Exercise directions - Set down exactly the lines of the records from the top to the line containing "Viewport: 1280px width, 720px height."; include both.

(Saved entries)
****************************************
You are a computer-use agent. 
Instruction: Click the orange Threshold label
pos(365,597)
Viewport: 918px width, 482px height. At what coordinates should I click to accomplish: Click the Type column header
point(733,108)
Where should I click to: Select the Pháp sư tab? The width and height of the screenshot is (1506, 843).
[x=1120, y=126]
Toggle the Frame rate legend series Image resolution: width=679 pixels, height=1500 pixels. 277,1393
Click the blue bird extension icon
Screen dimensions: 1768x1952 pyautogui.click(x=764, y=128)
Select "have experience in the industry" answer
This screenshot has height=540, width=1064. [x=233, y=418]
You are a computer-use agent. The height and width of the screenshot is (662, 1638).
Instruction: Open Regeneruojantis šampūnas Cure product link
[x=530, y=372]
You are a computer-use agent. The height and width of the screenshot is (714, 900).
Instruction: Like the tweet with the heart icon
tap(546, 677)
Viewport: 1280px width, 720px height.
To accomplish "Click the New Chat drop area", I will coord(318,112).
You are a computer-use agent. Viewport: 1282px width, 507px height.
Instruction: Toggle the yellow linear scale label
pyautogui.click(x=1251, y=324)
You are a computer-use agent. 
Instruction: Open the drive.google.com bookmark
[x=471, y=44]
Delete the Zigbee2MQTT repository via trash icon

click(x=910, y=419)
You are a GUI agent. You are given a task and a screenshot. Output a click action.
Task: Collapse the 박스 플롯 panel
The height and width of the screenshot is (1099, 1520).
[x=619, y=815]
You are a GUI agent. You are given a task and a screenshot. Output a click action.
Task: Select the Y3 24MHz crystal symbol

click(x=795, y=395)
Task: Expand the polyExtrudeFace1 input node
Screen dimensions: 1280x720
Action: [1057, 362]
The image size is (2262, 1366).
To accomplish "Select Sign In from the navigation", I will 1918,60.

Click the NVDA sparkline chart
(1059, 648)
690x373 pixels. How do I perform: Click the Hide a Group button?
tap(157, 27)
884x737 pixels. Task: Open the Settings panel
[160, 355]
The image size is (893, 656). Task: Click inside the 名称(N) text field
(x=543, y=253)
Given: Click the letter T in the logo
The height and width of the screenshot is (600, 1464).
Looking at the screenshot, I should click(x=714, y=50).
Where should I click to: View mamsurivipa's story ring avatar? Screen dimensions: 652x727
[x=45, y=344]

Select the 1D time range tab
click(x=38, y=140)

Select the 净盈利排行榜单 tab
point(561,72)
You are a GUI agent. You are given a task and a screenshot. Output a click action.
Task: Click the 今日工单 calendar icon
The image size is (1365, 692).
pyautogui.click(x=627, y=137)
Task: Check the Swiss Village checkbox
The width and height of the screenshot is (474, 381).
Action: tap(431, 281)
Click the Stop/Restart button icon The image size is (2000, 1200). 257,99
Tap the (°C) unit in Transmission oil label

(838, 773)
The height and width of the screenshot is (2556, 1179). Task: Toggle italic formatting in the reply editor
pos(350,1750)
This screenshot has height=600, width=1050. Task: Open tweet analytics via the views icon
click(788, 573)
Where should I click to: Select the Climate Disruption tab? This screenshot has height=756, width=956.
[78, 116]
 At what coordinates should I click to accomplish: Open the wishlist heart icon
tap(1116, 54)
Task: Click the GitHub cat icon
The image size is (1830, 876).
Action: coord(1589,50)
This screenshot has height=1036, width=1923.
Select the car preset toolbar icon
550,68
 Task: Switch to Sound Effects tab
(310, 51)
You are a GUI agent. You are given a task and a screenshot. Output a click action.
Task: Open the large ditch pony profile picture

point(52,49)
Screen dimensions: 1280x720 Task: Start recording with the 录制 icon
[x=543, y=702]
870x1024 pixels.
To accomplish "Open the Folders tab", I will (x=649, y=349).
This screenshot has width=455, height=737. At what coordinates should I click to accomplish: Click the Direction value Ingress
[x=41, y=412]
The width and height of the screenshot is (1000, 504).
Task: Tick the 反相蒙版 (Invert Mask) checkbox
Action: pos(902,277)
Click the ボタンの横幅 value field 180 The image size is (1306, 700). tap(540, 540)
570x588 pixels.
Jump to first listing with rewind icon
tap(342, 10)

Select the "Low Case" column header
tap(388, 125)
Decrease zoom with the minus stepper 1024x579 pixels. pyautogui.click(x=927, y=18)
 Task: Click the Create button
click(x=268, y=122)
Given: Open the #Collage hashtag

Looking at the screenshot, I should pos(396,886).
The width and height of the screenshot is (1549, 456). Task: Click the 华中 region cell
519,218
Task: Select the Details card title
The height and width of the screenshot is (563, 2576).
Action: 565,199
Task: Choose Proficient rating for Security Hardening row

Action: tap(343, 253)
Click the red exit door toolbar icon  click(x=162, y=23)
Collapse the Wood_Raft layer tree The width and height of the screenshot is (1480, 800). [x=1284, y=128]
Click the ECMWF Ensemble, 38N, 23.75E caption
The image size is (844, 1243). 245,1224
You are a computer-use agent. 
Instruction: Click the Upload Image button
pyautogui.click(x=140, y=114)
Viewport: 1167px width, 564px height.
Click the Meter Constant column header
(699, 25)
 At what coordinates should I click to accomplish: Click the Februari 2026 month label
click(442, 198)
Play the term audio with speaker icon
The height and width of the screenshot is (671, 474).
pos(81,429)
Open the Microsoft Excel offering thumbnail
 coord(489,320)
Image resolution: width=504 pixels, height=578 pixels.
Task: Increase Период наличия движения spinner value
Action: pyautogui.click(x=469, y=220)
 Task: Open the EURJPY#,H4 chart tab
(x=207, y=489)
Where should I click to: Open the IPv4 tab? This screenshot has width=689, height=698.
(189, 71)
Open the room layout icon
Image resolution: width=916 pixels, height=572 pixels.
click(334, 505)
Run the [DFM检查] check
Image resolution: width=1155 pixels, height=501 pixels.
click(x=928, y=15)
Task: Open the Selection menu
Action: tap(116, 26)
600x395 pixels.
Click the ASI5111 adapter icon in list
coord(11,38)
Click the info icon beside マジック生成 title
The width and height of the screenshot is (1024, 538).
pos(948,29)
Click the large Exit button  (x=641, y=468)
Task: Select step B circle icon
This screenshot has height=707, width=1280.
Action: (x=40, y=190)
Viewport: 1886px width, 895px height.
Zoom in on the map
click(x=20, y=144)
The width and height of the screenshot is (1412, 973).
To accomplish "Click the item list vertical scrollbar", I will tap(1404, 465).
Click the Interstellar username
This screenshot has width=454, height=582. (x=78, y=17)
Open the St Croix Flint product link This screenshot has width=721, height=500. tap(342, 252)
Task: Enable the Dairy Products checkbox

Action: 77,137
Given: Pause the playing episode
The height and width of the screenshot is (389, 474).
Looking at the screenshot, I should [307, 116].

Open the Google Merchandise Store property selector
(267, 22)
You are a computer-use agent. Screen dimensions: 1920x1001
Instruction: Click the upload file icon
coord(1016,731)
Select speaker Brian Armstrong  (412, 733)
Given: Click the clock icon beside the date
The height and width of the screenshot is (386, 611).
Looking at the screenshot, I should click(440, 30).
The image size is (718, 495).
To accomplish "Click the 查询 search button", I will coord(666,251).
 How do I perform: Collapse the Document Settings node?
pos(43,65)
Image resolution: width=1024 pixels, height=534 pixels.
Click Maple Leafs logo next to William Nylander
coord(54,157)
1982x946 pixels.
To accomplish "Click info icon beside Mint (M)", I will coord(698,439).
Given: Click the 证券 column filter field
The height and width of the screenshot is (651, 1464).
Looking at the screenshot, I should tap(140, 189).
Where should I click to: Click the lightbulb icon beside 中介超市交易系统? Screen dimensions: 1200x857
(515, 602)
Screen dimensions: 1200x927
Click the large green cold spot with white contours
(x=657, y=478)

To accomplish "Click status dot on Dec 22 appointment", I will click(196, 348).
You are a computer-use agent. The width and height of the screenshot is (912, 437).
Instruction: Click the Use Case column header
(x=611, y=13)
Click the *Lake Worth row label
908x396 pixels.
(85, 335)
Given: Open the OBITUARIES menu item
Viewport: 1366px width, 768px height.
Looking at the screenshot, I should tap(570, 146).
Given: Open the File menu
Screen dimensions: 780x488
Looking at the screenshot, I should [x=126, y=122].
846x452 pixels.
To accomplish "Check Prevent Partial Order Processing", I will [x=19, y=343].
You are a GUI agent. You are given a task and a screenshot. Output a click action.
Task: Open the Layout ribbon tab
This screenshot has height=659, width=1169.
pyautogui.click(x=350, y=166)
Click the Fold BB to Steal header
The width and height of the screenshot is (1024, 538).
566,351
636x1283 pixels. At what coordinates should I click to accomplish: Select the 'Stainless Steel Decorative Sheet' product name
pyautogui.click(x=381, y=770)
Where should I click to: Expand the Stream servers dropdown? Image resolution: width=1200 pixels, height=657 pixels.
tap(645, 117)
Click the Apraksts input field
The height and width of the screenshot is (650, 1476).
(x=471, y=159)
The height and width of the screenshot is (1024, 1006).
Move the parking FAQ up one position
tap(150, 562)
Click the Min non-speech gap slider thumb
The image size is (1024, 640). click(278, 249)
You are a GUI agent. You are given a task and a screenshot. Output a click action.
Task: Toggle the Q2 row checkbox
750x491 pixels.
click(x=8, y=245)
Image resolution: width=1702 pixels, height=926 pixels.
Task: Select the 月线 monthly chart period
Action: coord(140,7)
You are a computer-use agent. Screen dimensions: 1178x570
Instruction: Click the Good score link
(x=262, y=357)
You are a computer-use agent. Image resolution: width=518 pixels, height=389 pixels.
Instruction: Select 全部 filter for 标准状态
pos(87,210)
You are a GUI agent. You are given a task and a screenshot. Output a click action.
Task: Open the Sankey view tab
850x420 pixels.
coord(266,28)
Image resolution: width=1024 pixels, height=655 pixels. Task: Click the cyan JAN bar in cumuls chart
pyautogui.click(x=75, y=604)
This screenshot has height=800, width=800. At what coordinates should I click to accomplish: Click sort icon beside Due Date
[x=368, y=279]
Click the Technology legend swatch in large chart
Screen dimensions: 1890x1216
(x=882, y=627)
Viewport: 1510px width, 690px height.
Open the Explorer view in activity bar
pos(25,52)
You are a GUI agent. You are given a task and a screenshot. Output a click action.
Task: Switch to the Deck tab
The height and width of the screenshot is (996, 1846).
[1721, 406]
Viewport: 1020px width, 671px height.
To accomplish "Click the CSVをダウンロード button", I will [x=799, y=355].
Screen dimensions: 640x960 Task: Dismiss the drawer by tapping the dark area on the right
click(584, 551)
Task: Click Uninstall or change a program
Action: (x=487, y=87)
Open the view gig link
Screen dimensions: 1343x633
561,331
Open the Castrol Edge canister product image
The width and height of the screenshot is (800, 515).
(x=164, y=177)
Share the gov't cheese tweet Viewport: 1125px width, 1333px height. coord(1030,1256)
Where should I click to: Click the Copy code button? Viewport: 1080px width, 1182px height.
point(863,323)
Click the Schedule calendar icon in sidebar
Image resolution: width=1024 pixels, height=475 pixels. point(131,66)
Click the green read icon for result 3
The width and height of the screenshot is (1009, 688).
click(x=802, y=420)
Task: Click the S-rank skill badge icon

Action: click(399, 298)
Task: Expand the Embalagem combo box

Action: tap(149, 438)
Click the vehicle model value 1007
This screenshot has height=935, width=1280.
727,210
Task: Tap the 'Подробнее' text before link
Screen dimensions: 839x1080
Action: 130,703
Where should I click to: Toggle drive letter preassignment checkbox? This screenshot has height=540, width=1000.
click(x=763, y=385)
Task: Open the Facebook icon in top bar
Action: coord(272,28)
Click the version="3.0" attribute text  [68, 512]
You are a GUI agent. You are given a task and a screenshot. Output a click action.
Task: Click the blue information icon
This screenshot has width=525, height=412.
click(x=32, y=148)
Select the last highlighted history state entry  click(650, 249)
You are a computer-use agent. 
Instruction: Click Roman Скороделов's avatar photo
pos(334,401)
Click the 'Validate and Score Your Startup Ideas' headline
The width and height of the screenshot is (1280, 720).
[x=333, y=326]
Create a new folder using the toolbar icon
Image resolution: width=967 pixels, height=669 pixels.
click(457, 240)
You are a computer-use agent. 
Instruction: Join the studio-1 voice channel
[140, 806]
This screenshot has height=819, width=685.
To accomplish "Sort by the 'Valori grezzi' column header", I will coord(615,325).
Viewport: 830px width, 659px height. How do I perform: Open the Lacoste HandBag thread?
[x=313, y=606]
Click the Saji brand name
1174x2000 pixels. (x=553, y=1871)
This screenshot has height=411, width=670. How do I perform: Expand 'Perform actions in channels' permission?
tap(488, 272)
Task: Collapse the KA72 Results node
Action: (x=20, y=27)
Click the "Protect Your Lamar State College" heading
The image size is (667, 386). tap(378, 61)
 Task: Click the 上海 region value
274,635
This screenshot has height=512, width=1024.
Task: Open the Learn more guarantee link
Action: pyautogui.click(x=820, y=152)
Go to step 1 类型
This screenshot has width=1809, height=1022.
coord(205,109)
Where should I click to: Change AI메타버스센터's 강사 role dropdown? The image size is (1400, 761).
****************************************
Expected output -
You are a computer-use agent. 
Instruction: Click the orange Threshold label
pos(365,597)
Viewport: 918px width, 482px height. At what coordinates should I click to accomplish: Click the Type column header
point(733,108)
Where should I click to: Select the Pháp sư tab? The width and height of the screenshot is (1506, 843).
[x=1120, y=126]
Toggle the Frame rate legend series Image resolution: width=679 pixels, height=1500 pixels. 277,1393
Click the blue bird extension icon
Screen dimensions: 1768x1952 pyautogui.click(x=764, y=128)
Select "have experience in the industry" answer
This screenshot has height=540, width=1064. [x=233, y=418]
You are a computer-use agent. The height and width of the screenshot is (662, 1638).
Instruction: Open Regeneruojantis šampūnas Cure product link
[x=530, y=372]
You are a computer-use agent. The height and width of the screenshot is (714, 900).
Instruction: Like the tweet with the heart icon
tap(546, 677)
Viewport: 1280px width, 720px height.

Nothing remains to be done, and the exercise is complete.